Factory drops next version of coding agents, Cartesia ships Sonic-3.5

Welcome back. Call a paid plan "Max" and users will hold you to it. One customer just reportedly sued Anthropic for fraud, claiming his $200 plan delivers far less than advertised. The AI lab hasn't replied to the allegation yet, but according to SemiAnalysis, the Claude maker is reportedly losing up to $8000 on Max plans.

Also: Google Cloud AI Director's guide to agentic code review, the seven phases of an AI coding process, and why Anthropic quietly reversed its Agent SDK quota plan.

Today’s Insights

Powerful new updates and hacks for devs
Spec-driven development with coding agents
How to stop unused MCP servers from slowing Cursor
Trending social posts, top repos, and more

TODAY IN PROGRAMMING

Click here to watch Factory 2.0 in action.

Factory turns from coding agents to software factories: The agentic coding startup just unveiled Factory 2.0, which takes its Droids (agents) from coding assistants into full-scale development engines. Now, they handle everything from triaging bug reports to shipping the final code in one seamless loop, while a Router picks the most efficient model for each job. It’s already being used by NVIDIA, Adobe, and EY, and it’s shifting the engineer's role from writing code to building the systems that write it.

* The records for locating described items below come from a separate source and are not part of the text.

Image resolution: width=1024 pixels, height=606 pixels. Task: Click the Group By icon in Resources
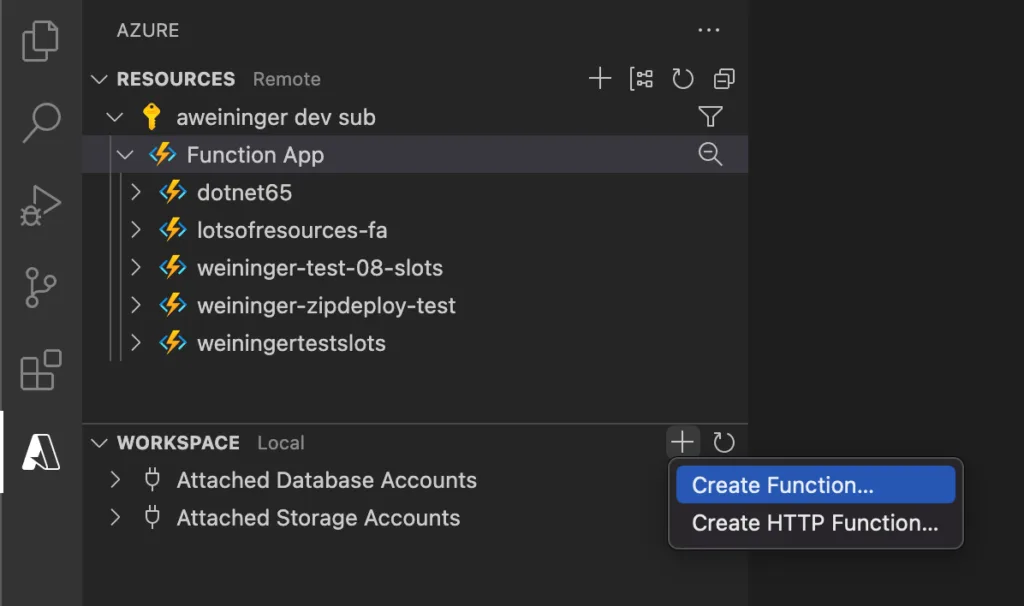tap(641, 79)

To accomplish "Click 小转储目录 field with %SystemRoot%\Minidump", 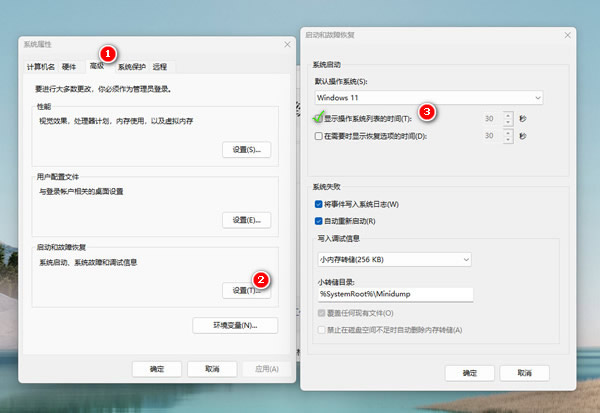I will [x=394, y=294].
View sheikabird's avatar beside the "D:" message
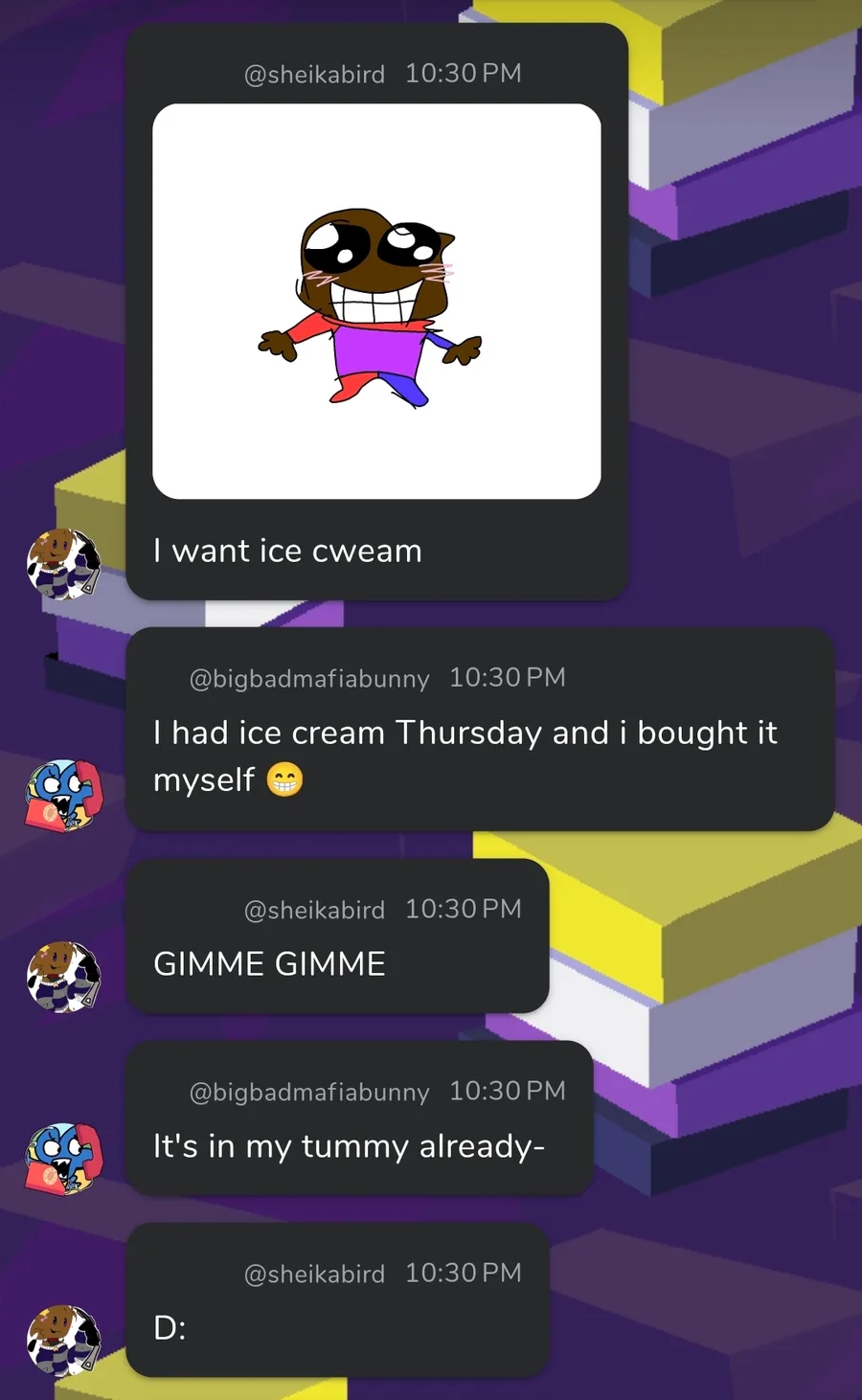Screen dimensions: 862x1400 (63, 1341)
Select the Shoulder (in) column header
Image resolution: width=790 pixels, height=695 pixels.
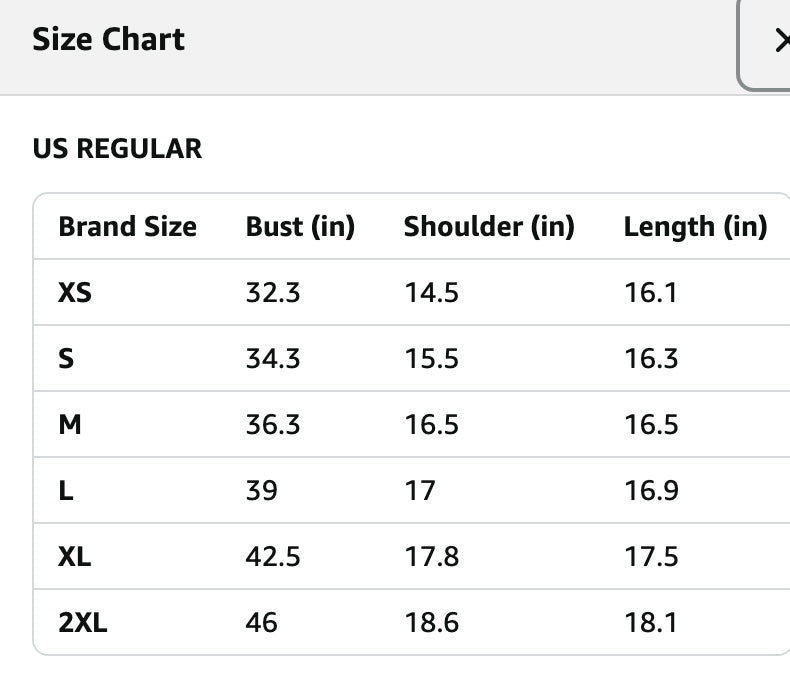coord(489,227)
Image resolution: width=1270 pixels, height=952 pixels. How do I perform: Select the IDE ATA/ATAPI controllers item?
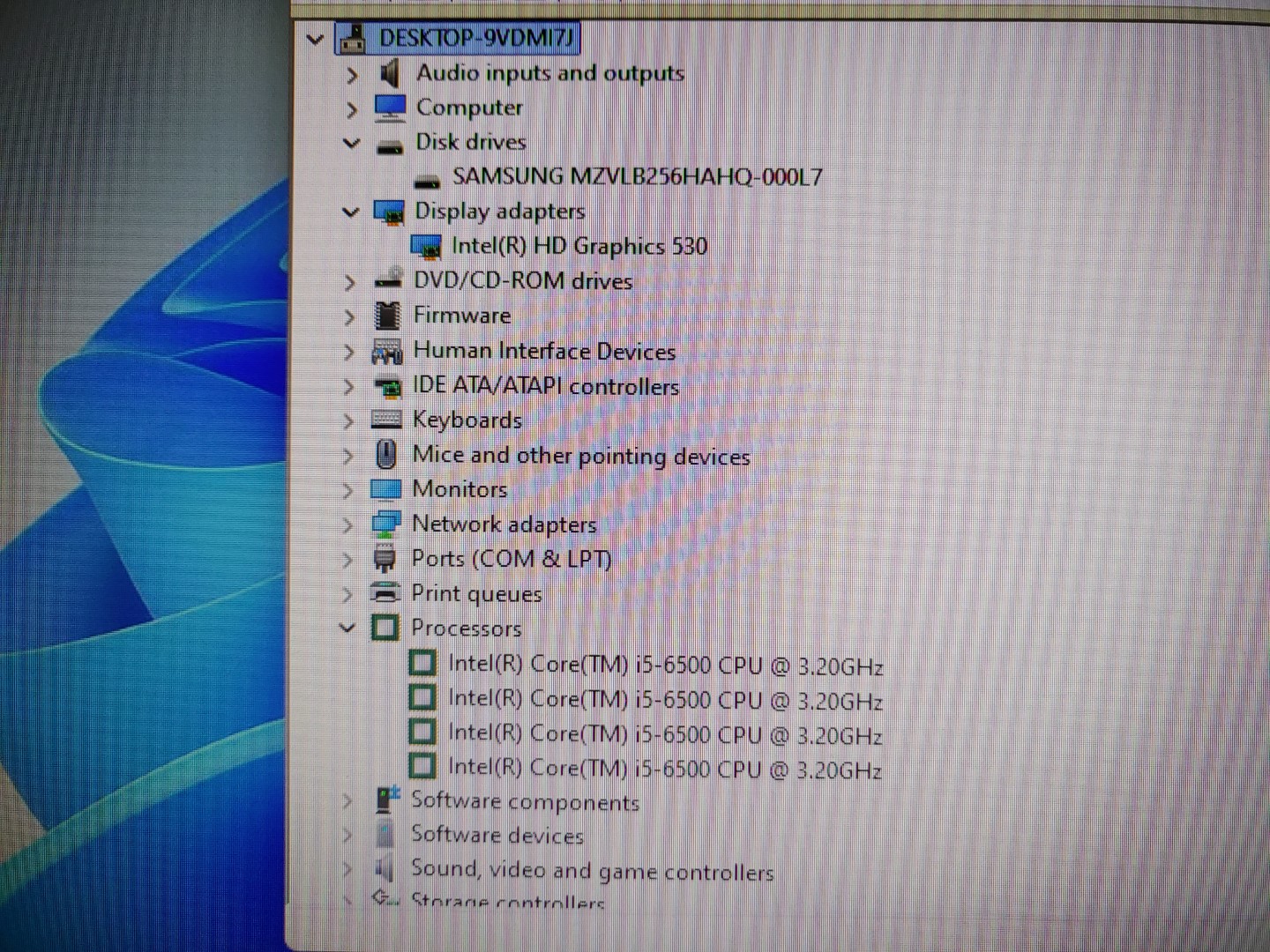[x=545, y=386]
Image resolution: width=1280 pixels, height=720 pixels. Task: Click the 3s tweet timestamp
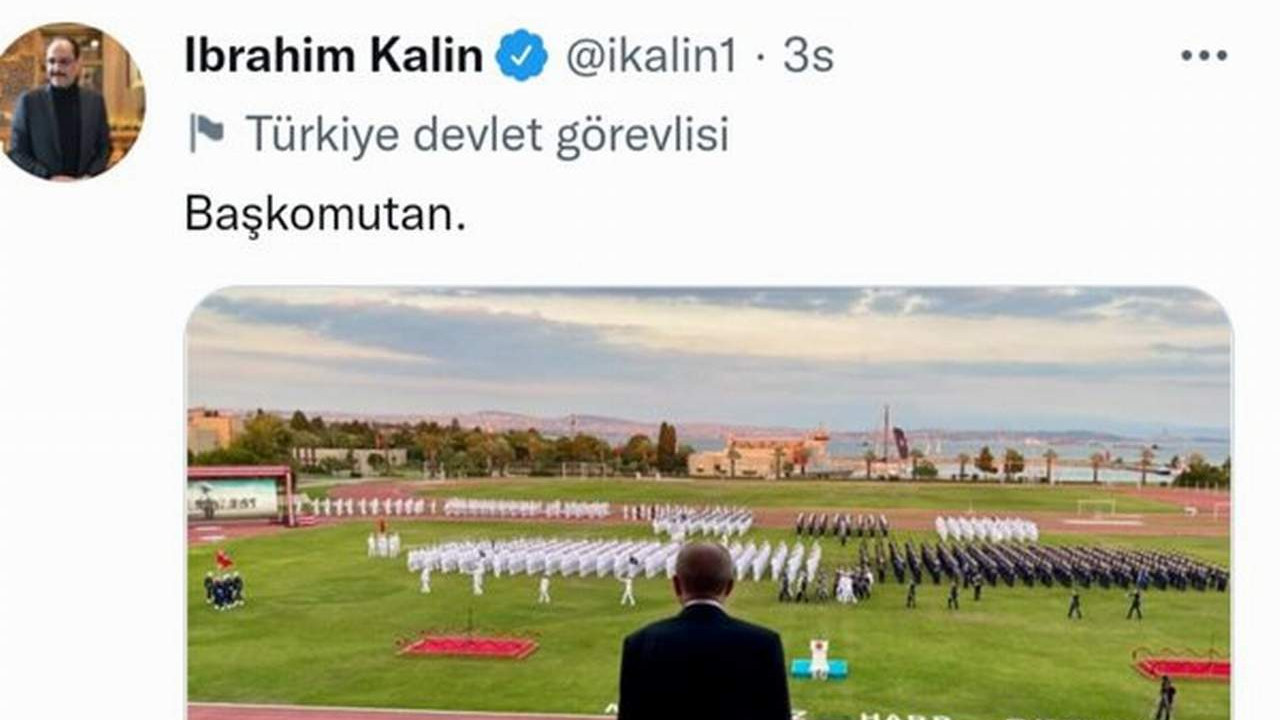tap(809, 56)
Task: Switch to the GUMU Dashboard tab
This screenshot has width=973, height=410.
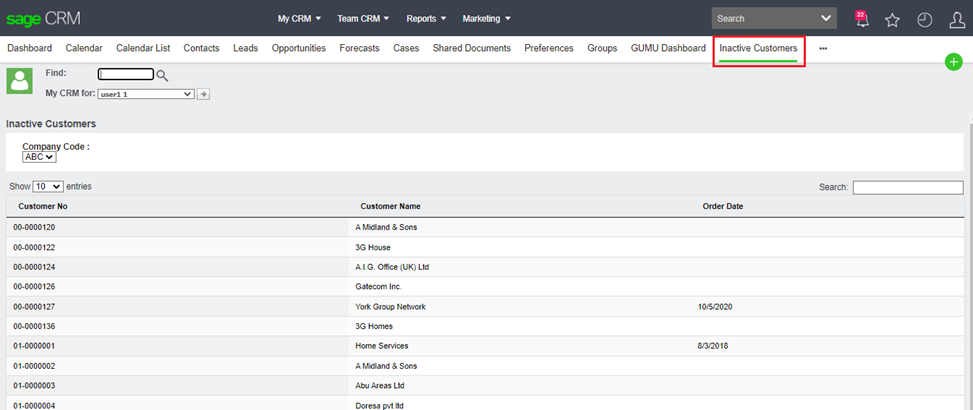Action: [668, 48]

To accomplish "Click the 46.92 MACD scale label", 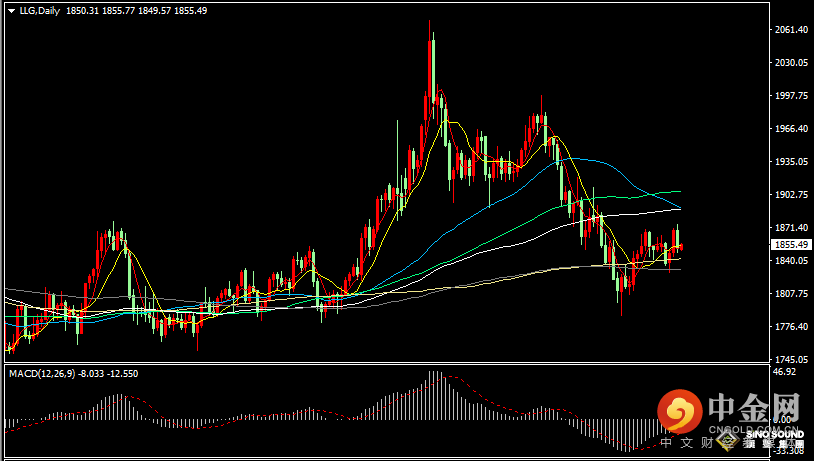I will (x=785, y=372).
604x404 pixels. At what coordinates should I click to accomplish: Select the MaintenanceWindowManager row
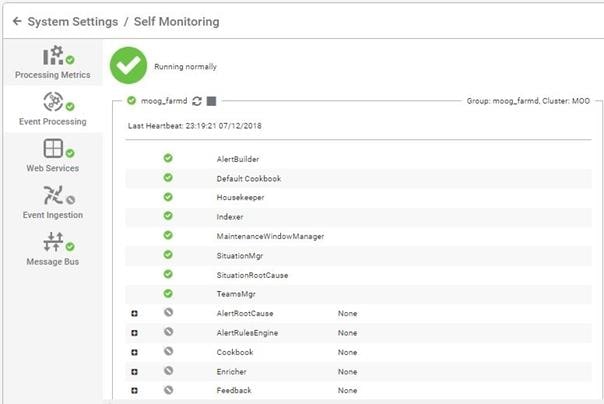coord(359,236)
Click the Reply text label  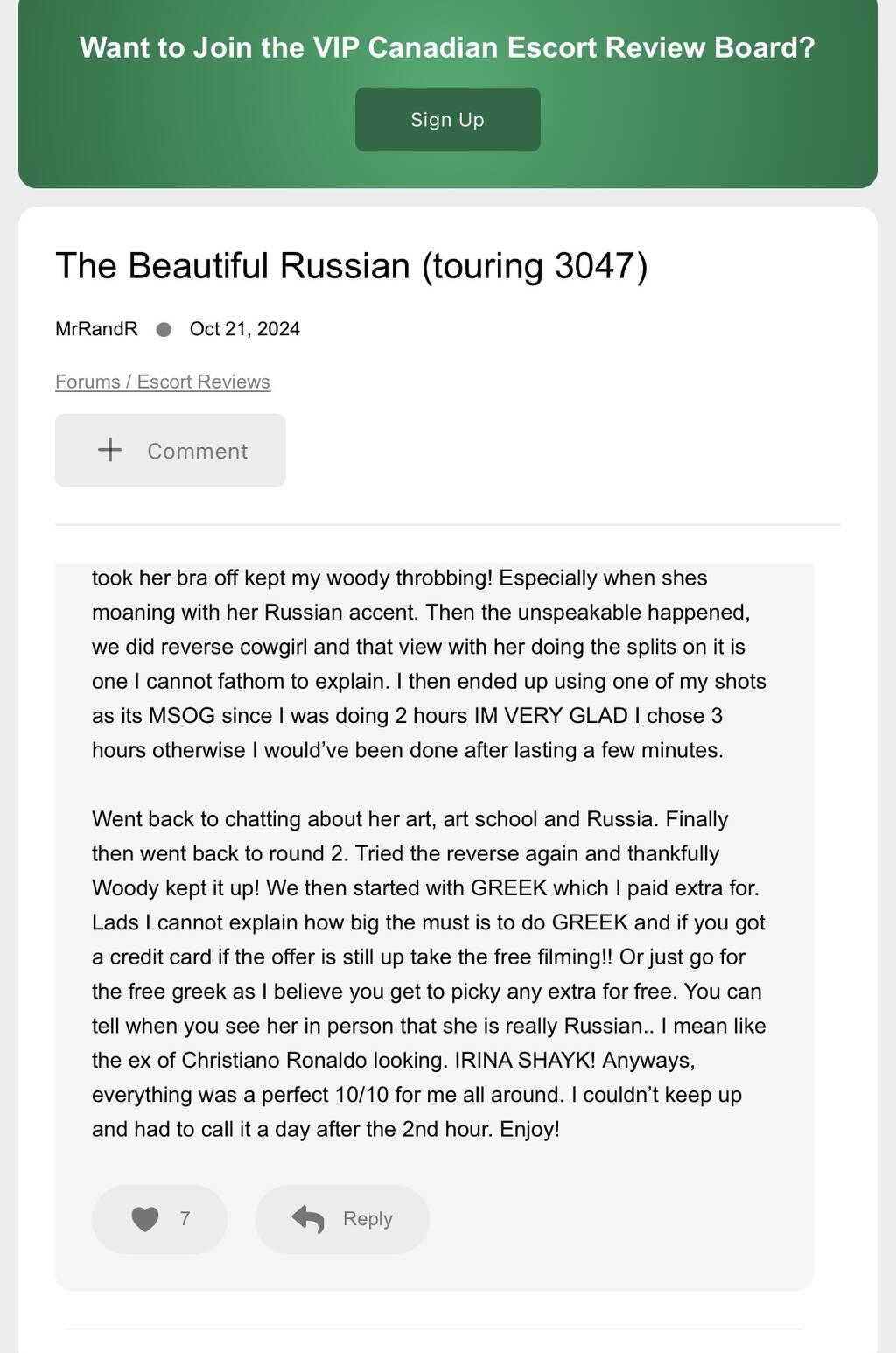pos(368,1218)

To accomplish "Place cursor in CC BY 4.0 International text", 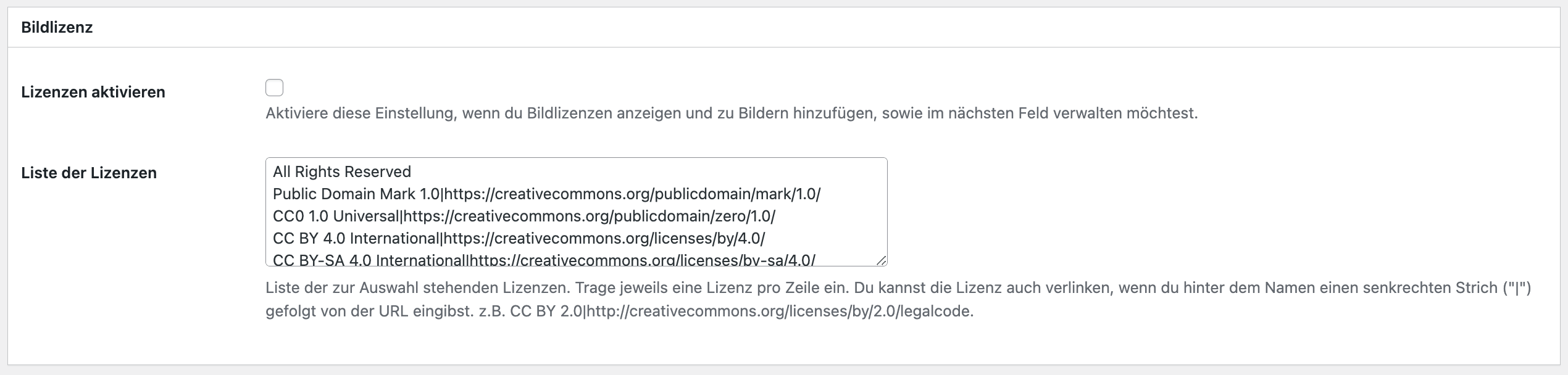I will (357, 238).
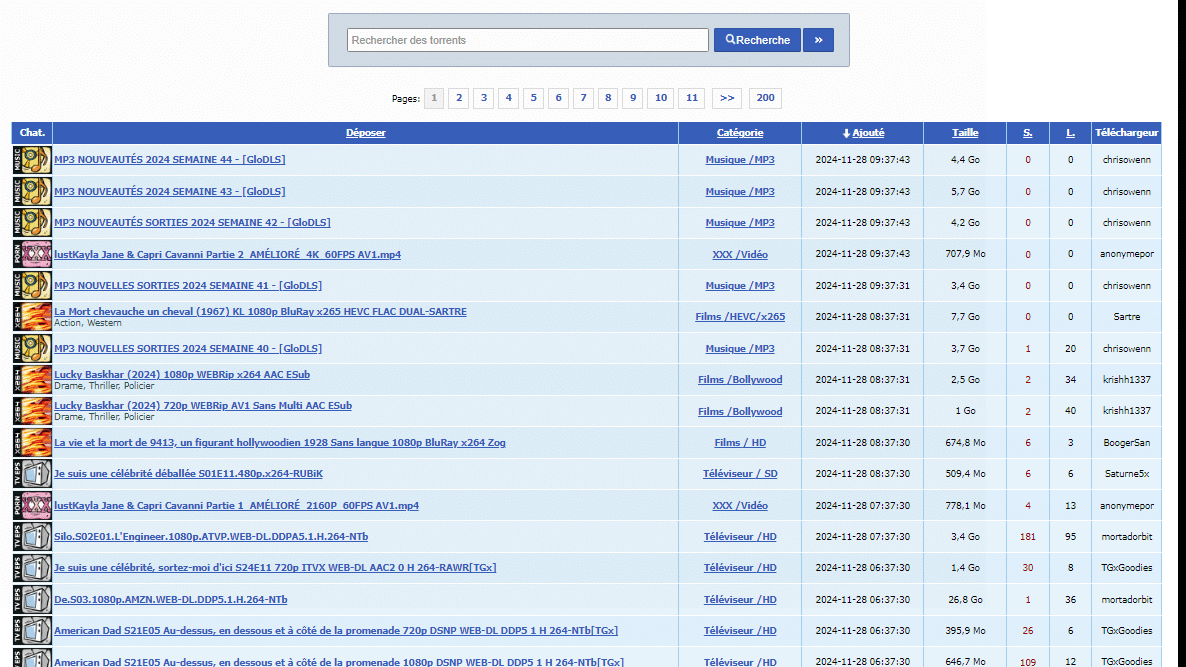Jump to last page 200

(x=765, y=98)
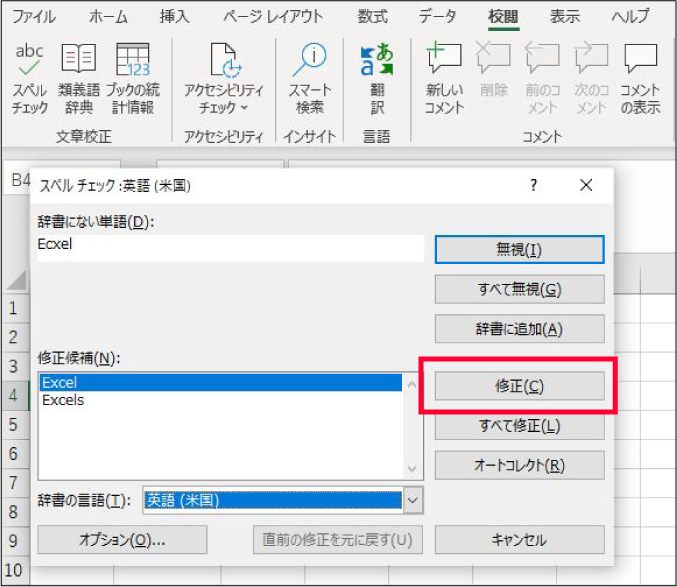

Cartesia ships two top-tier streaming models for voice agents: The voice AI startup dropped Sonic-3.5 and Ink-2, a speech model and a transcription model that both sit at the top of the Artificial Analysis leaderboards. Built on state-space models, the pair runs through a single API, and Cartesia says Sonic hits sub-90ms latency and Ink-2 handles transcription with built-in turn detection. It's a straightforward pitch: engineering teams can finally stop juggling different vendors for their real-time voice pipeline.

Security leaders protest the export ban on Anthropic's models: More than 150 researchers and executives just signed an open letter urging the US government to reverse controls on Claude Mythos and Fable. Their argument is that pulling the strongest bug-hunting tools away from defenders only helps attackers, since the same capability already shows up in rivals like GPT-5.5 and even Anthropic's own Opus. They want any AI rules grounded in open, scientific evaluation.

PRESENTED BY WISPR

Your agent is only as good as your prompt.

Claude Code, Cursor, Codex. The output ceiling is insane. But "fix the bug" gets you slop. Detailed context gets you shipping code.

The problem: typing out file references, edge cases, and architecture context 40 times a day is exhausting. So you cut corners. Your agent gets lazy input. Wispr Flow lets you speak full prompts with syntax-aware dictation. camelCase, snake_case, file names all preserved. Auto-tags files in Cursor and Windsurf.

Used by engineers at OpenAI, Vercel, and Clay. Works on Mac, Windows, iPhone, and Android. Better prompts in. Better code out.

Try free

INSIGHT

Silicon Valley's best teams stopped letting coding agents guess

Source: The Code, Superhuman

Guessing doesn't scale. For two years, teams shipped AI code the same way. You prompt the agent, it fills the gaps with a guess, and you clean up the rest. This worked for small tasks. But it failed as codebases grew, because the bigger the system, the more of what you want lives in details you never typed. One analysis found that 31 percent more PRs now merge with no review. The main issue was no longer how fast the agent writes code. It became whether anyone wrote down what the code was actually supposed to do.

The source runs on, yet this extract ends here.